Wenn eins zum andern wird

Myriam Thyes' Projekt 'Flaggen Metamorphosen'

Regio Artline, www.regioartline.org, www.clickhere.ch, Mai 2006. Von Verena Kuni

"Eine abstrakte Anordnung von Farben, Flächen und Zeichen in meist rechteckiger Form." Was hier wohl beschrieben wird? Malerei, könnte man meinen. Dabei beginnt so der Artikel im Online-Nachschlagewerk Wikipedia zum Stichwort "Flagge". Aber natürlich ist die Assoziation als solche nicht aus der Luft gegriffen – wo sonst neben Stoffbahnen in Nationalfarben, mit Stadtwappen, Firmensigneten und schnöder Werbung hin und wieder sogar von Künstlerhand gestaltete Fahnen flattern. Schliesslich sind Flaggen Bildzeichen, die über ihre generelle Signalwirkung hinaus weitere kulturelle Botschaften zu transportieren vermögen, und folglich bestens geeignet für Kunst im öffentlichen Raum. Auf ihre Weise belegen das auch Myriam Thyes' «Flaggen-Metamorphosen» – ein Projekt, das sich nicht damit begnügt, in Fahnenform weithin sichtbare Zeichen für die Kunst zu setzen. Hier bildet tatsächlich die bunte Vielfalt der über 190 bekannten Landesflaggen den Ausgangspunkt für eine ästhetische und thematische Auseinandersetzung mit dem Sujet, bei der es zudem um eine spezifische Art der (An-)Verwandlung geht. Myriam Thyes fordert nämlich dazu auf, für ihre Plattform im Web die Nationalfahnen verschiedener Länder mittels Flash-Programmierung "zum Tanzen zu bringen".

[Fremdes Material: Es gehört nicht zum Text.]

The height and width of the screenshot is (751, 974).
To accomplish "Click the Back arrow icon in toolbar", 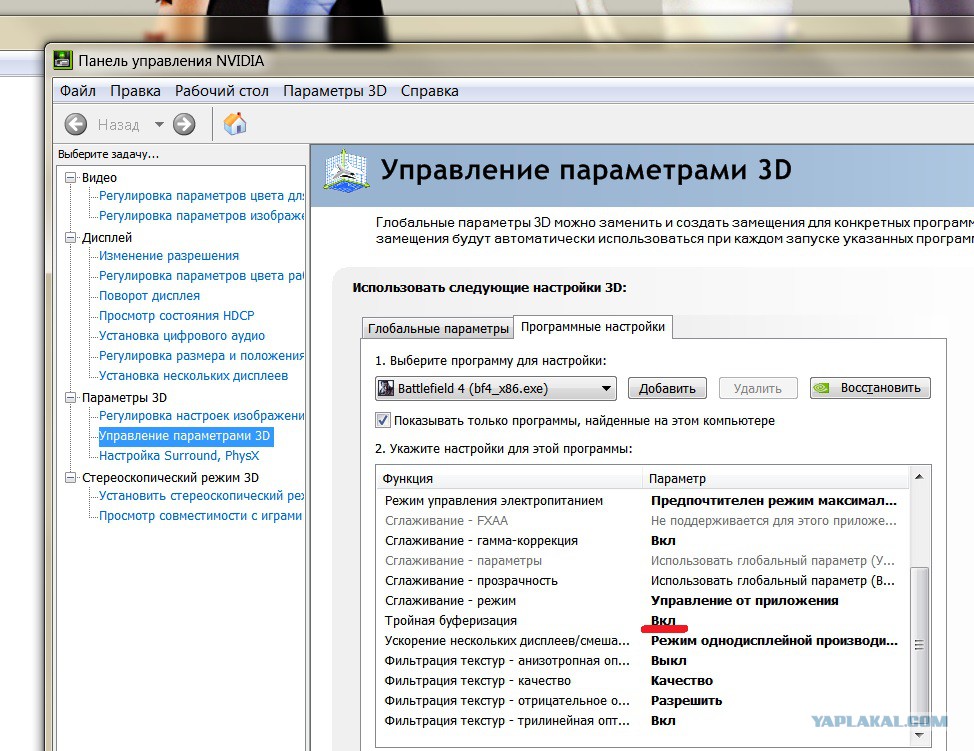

Der Titel "Flaggen-Metamorphosen" ist Programm: Schon in den klassischen Metamorphose-Mythen, wie sie prominent Ovids gleichnamige Dichtung überliefert, ist der Wandel der Gestalten nie auf das Äussere beschränkt, sondern korrespondiert mit ihren Wesenszügen. Das zeichnet auch die «Flaggen-Metamorphosen» aus. Zwar werden die
nationalen Symbolträger mit Hilfe digitaler Animation in Bewegung gebracht, was zunächst den Gedanken nahe legt, man habe es lediglich mit einem «Morphing», einer Formveränderung zu tun. Dabei soll der Weg der Wandlung aber auch sinnstiftende Brücken zwischen den beiden Ländern schlagen, für die sie stehen. Das wiederum klingt nach naiver Harmonielehre, für die selbst die diplomatischen Beziehungen im neuen Europa kaum als hinreichendes Unterpfand taugen. Aber für eine reine Feier von Friede, Freude und Eierkuchen will die Künstlerin die Fahnen nicht im World Wide Web wehen sehen. «Alle staatlichen Flaggen tragen in ihren Designs, Zeichen und Figurationen Bedeutungen. Diese stehen zwar zur realen Geschichte des Landes in Beziehung, drücken aber oft eher Wünsche und Behauptungen aus – wie Stärke, Unabhängigkeit, Schönheit, Größe eines Landes und seiner Leistungen. Dies erschwert den Umgang mit den Symbolen, hebt die Überlegungen aber auch auf eine abstraktere, philosophische und kulturhistorische Ebene», heisst es in ihrem Projektkonzept. Und weiter: "Die in Flaggen 'versteckten' Mythen können in der Recherche offengelegt und für die Animation fruchtbar gemacht werden – z. B. als Dekonstruktion und Umwertung. Nebst der Betrachtung jedes einzelnen Landes und seiner Flagge sind auch die wichtigsten Beziehungen jedes Landes zu andern Ländern zu recherchieren: Nachbarländer, Kolonial-Beziehungen, kulturelle Einflüsse usw." Dass dabei auch so manche "Beziehungsgeschichte", über die mittlerweile diplomatischer Zierrasen gepflanzt worden ist, wieder ausgegraben und in den Metamorphosen zum Vorschein gebracht werden könnte, liegt also mindestens im Potenzial des Projekts. Wie derlei im Einzelnen Gestalt zu verleihen wäre, bleibt der Phantasie derer überlassen, die sich an Thyes' Projekt beteiligen: Auf ihrer Internet-Seite hat sie nämlich nicht nur eine Präsentationsfläche eingerichtet, auf der die bereits entstandenen «Flaggen-Metamorphosen»
flattern, sondern fordert auch andere Netznutzerinnen und Netznutzerinnen dazu auf, eigene Beiträge einzureichen. Die ersten Ergebnisse ihres Aufrufs, auf kreative Weise "Flagge zu zeigen", lassen sich hier bewundern. Unter den internationalen Einreichungen schwelgen zwar manche Verwandlungsgeschichten in leuchtenden Farben, sind jedoch mit fröhlichem Fähnchenschwenken schwerlich zu verwechseln. Peter Chanthanakone etwa verweist mit der Metamorphose der Flagge von Laos in diejenige von Kanada auf den Migrationshintergrund seiner Familie, die vor dem kommunistischen Regime auf den Nordamerikanischen Kontinent flüchtete.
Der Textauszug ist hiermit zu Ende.